Serious adverse events utility decrements

The SAE utility decrements were based on analyses performed using a regression model by pooling data across solid tumor trials (Table 4)²⁸.

Multiple myeloma progression utility decrements

MM progression was modeled by applying a 19.5% decrement to the baseline utility of patients with non-progressive disease, as previously done by van Agthoven et al.⁴⁴, with a baseline utility of 0.80 for patients with non-progressive disease (typically such patients were on, or had recently completed, first-line anti-myeloma treatment).

Costs

The model inputs included direct medical costs for drug acquisition, drug administration, SAEs, SRE management (hospital, outpatient, long-term care and hospice, strong opioid, ED visits, physical therapy, and skilled nursing facility), direct non-medical costs (for caregiver time and driving/parking time to attend medical appointments), and indirect costs (short-term disability and productivity loss). All of the above costs were included in the societal perspective analysis. The payer perspective did not include direct non-medical costs or indirect costs.

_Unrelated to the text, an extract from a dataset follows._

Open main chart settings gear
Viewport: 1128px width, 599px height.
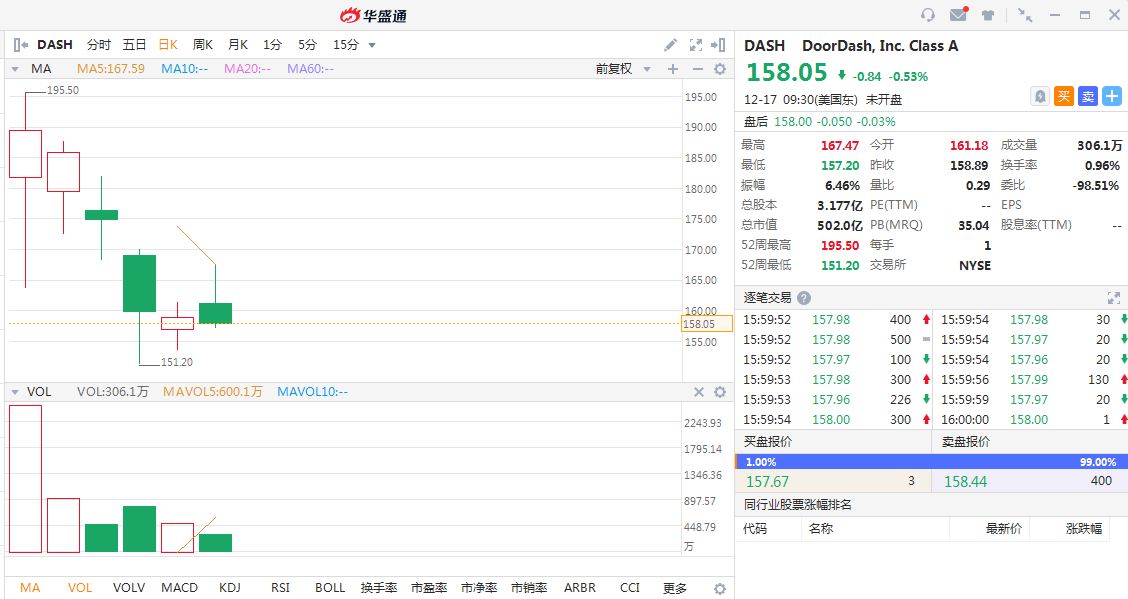pos(719,69)
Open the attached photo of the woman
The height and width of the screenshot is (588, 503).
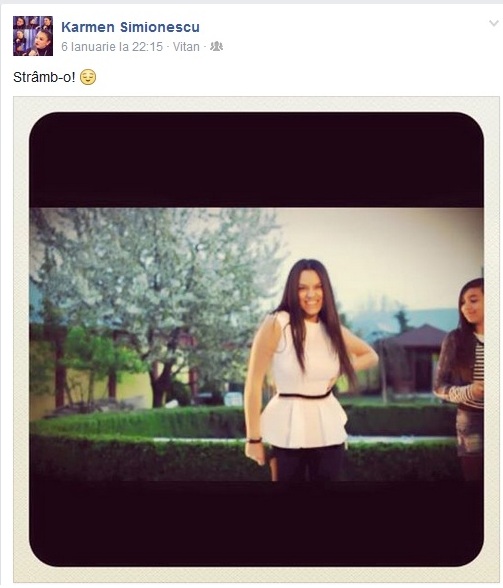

Drug acquisition costs were based on average selling prices per dose (ASP; $1,928 and $45 for denosumab and zoledronic acid, respectively) from the Centers for Medicare & Medicaid Services (Q3 2017)⁴⁵. Wholesale drug acquisition costs per dose (WAC; $2,155 and $922, respectively) in 2017 were used for an alternative scenario analysis (Table 5). The doses given were: denosumab 120 mg subcutaneously every 4 weeks and zoledronic acid 4 mg intravenously every 4 weeks. Modifications to the zoledronic acid dose were performed according to the label.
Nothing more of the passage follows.